Got my copy of Harry Potter and the Order of the Phoenix at 8:10 a.m. Saturday. Finished at 4:30 Sunday afternoon. (Yes, I took breaks in the reading to sleep, eat, shower, and parent.)
Overall, this fifth entry in JK Rowling's ongoing saga of the Boy Who Lived is worth the wait. The characters we have come to know and love continue to captivate, even as they evolve. There is plenty of genuine emotion here — Harry's heartwrenchingly messy first romance; adolescent temper tantrums; a meaningful, tragic death; fear of an imminent war. And there is much darkness: Harry is angry (often legitimately) and in pain through much of the book as he sees more of human fallibility and sheds much of his innocence.
But the magic and wonder that accompanied the first Potter books is missing. Some has to do with the fact that the faces and routines of Harry's world have become familiar. Some of that has to do with the heavy, psychological nature of the story and the fact that teenage Harry is moody throughout. But much of the blame must be put on the text's heft: Rowling — and readers — would have benefited from the services of a ruthless editor. I don't mind working my way through 870 pages, but some tightening of the prose — excised clichés, sharpened plot — would have made Order a more satisfying, less onerous read at times.

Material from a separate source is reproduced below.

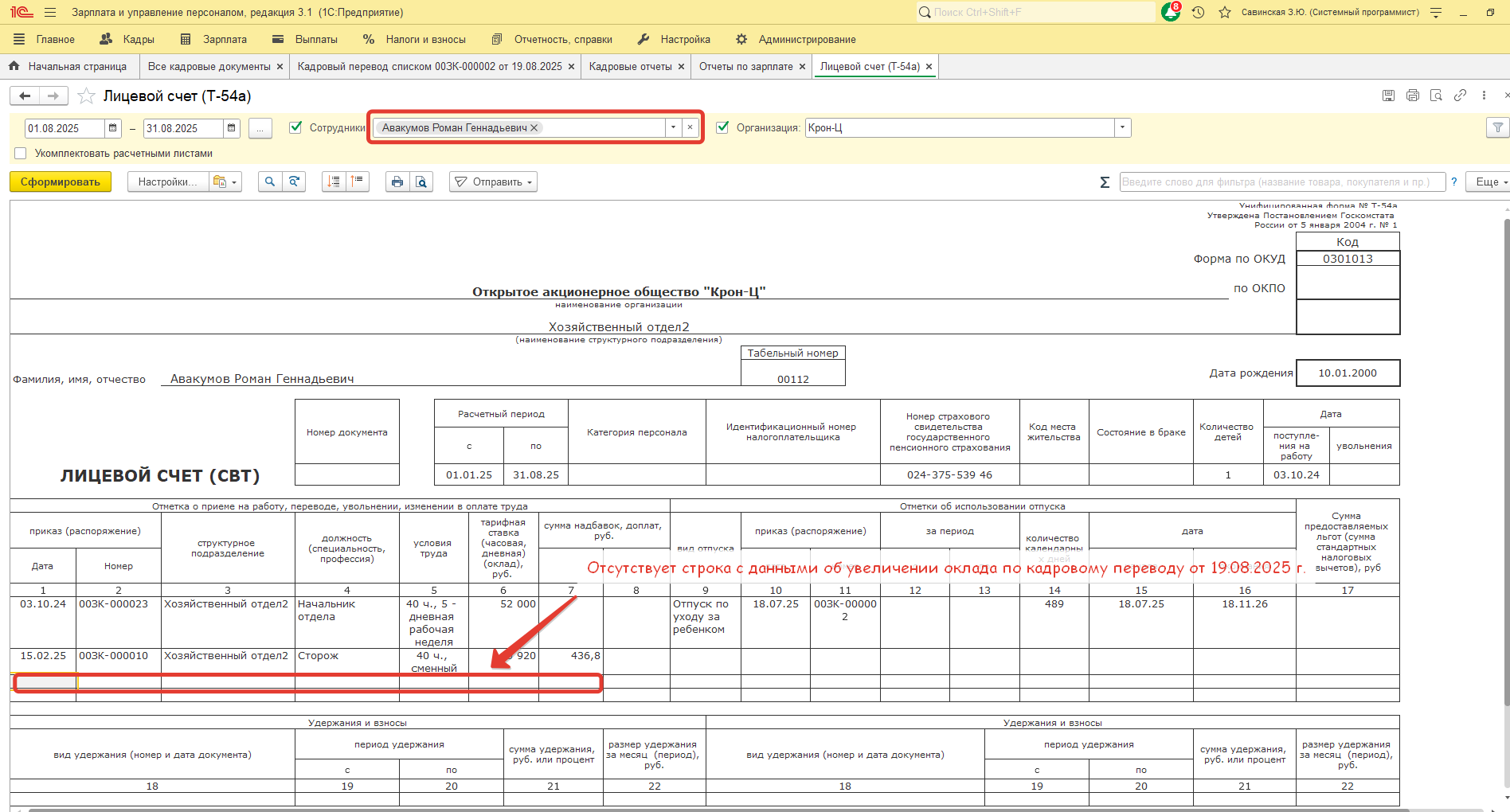Viewport: 1510px width, 812px height.
Task: Click the Настройки... button
Action: tap(167, 182)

Most, however, is to love: The insight into Harry's Aunt Petunia surprises. Sirius Black's rendition of "God Bless Ye, Merrye Hippogriffs" delights. The coming-into-manhood of Neville Longbottom fascinates. The revelation of credible shades of gray within "good" and "bad" characters deepens our connections to them. And the whole leaves enough questions and concern to create anticipation for news of Harry Potter's sixth year at Hogwarts. Here's hoping we won't have to wait three years.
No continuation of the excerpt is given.